Right on time for your spring fever to kick in, Duke University Press will release Kellie Jones’ most recent and much-anticipated book, South of Pico: African American Artists in Los Angeles in the 1960s and 1970s. It’s been quite the experience witnessing this work develop through the years. From its first iteration in the critically-acclaimed exhibition Now Dig This: Art and Black Los Angeles, 1960-1980 from 2011, in this new study Professor Jones fleshes out the fuller story of the key figures, institutions, and art practices of this vibrant, though under-appreciated scene.
And what a scene it was. Artists from this era assembled a lively and bustling visual world of freedom and imagination from the vestiges of segregation, housing discrimination and all manner of social discrimination. It was exciting following Jones as she tracked down stories, interviewed artists, visited studios and archives and curated the exhibition. The results of her dedication and unrivaled analytical skills are presented her in rich detail. Nobody does it better, folks. Get your sneak peek at the treasures packed on every page of this instant classic. Welcome to the world, South of Pico!
It’s been a busy few weeks for Dr. Jones, with an exhaustive feature in Amherst College’s magazine detailing her early days, college years trying to “change the world,” and career highlights. She was also featured alongside other art world luminaries such as Huma Bhabha, Shirin Neshat, Elizabeth Alexander, and more in an important Vogue magazine feature that highlighted women in the art world. “They don’t take no for an answer,” legendary photographer Lorna Simpson, who shot the feature, said. “They are creative visionaries whose passions and work have shaped the cultural landscape.”

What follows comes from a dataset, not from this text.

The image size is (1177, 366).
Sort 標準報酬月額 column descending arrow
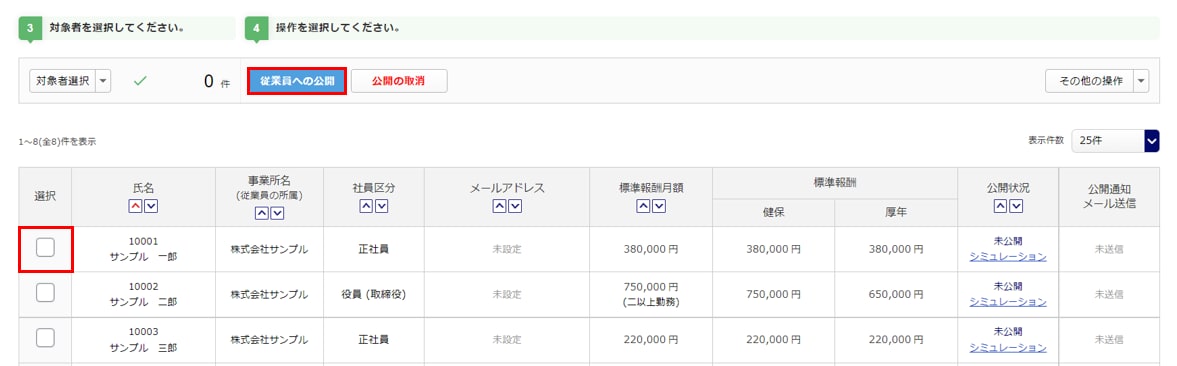(x=658, y=206)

On top of all of that press, Jones has readied South of Pico for its April 1 publication. Duke University Press has graciously shared the book’s introduction and front matter, which can be accessed HERE. The book is divided into four chapters (plus an introduction and conclusion) that begin with “Emerge: Putting Southern California on the Art World Map” and end with “Noshun: Black Los Angeles and the Global Imagination.”

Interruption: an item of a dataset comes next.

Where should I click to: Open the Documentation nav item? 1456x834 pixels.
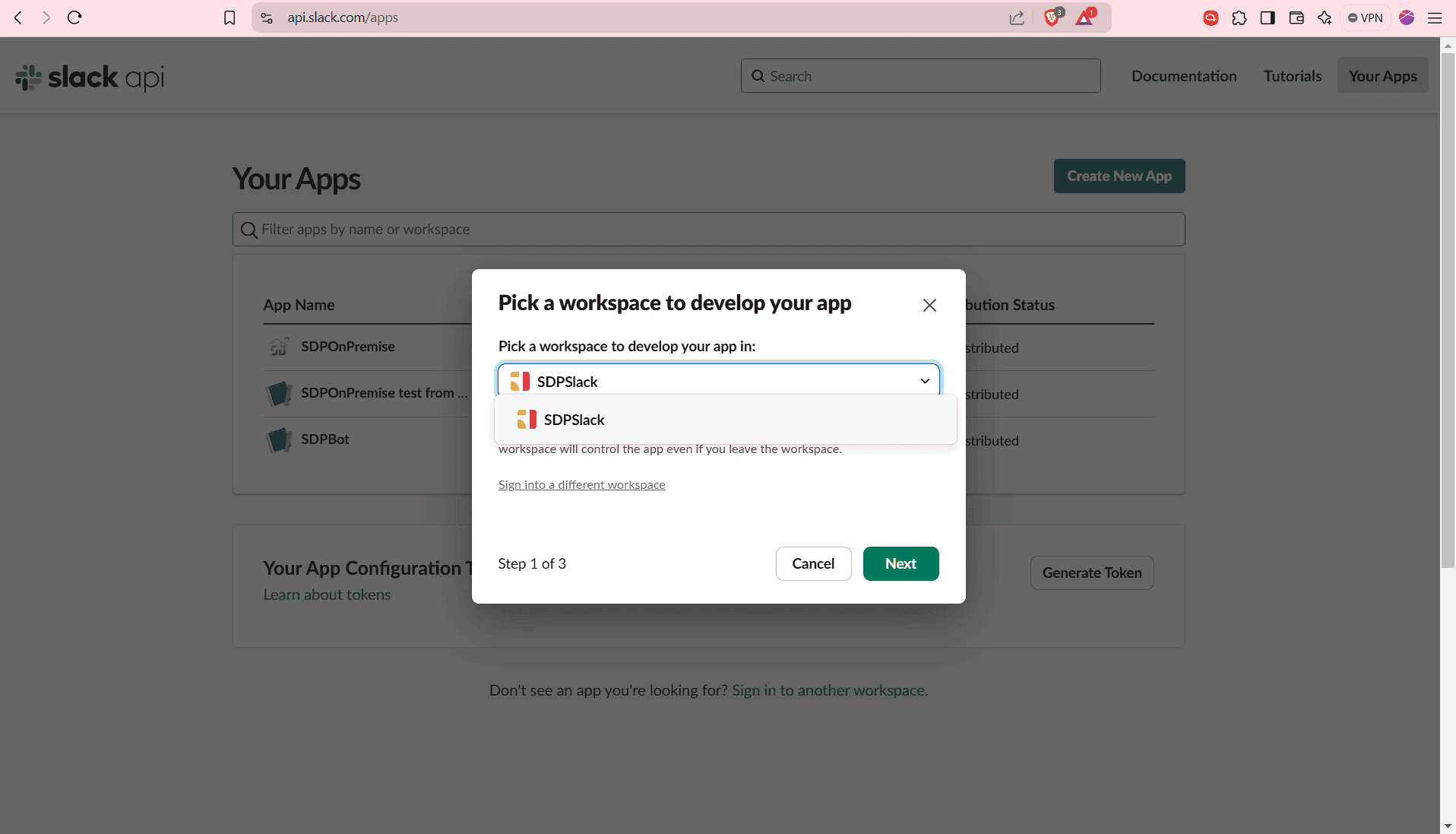1184,76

“African American migration in the nineteenth and twentieth centuries was nothing less than black people willing into existence their presence in modern American life. It represents their resolve to make a new world in the aftermath of human bondage and stake their claim in the United States,” Jones writes. “My goal here is to understand and demonstrate how their work speaks to the dislocations and cultural reinvention of migration, its materials of loss and of possibility, and sense of reinscription of the new in style and practice.”